(Stored items from a collection)
# # # #
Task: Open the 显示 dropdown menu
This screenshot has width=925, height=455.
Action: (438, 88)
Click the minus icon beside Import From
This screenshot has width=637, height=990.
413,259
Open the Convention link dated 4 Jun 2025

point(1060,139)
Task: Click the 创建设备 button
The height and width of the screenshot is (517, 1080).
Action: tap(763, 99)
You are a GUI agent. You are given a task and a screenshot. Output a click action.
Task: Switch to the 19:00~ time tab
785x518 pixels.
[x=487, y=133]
# # # #
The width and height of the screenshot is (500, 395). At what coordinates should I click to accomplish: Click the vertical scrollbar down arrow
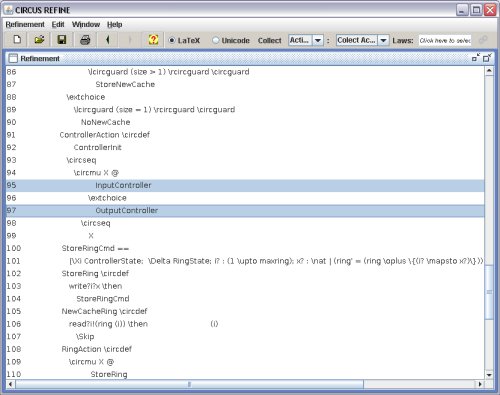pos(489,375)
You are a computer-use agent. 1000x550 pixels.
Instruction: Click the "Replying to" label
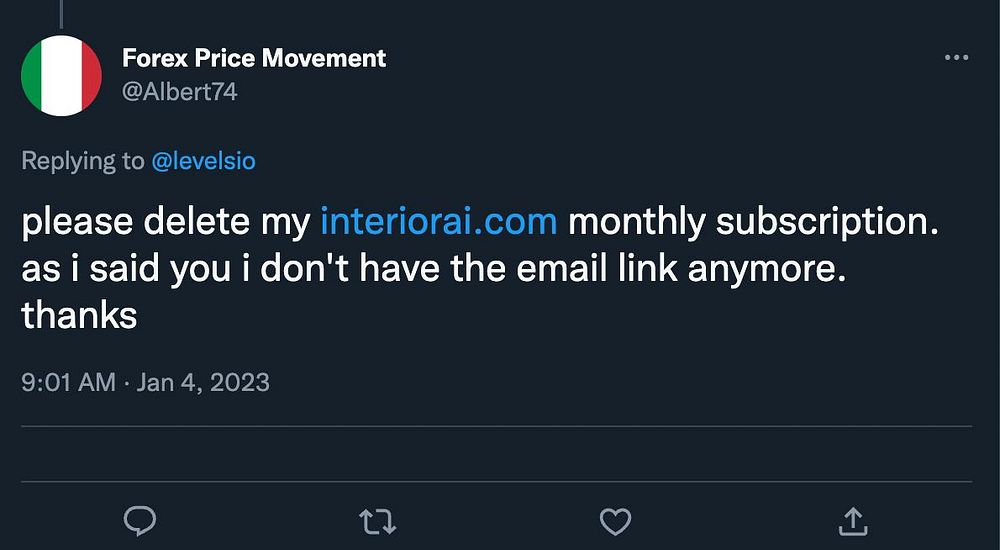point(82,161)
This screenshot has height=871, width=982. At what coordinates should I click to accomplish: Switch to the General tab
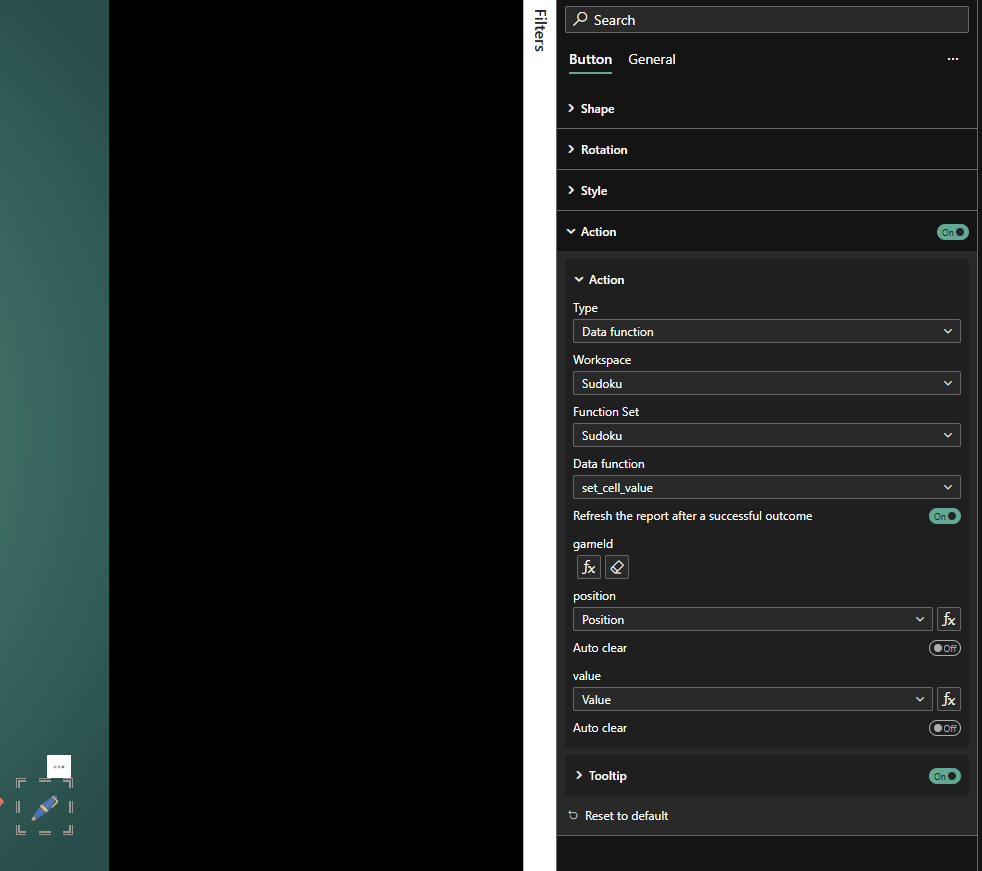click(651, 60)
# # # #
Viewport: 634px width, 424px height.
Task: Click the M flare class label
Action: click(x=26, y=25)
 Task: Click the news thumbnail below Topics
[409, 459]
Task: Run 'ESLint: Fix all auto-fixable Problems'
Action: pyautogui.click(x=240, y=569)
# # # #
• [Requirement]:
In the lines above, find the word "agent" and copy each line that contains it.

• [Written response]:
You are a GUI agent. You are given a task and a screenshot. Output a click action.
You are a computer-use agent. 1000x550 pixels.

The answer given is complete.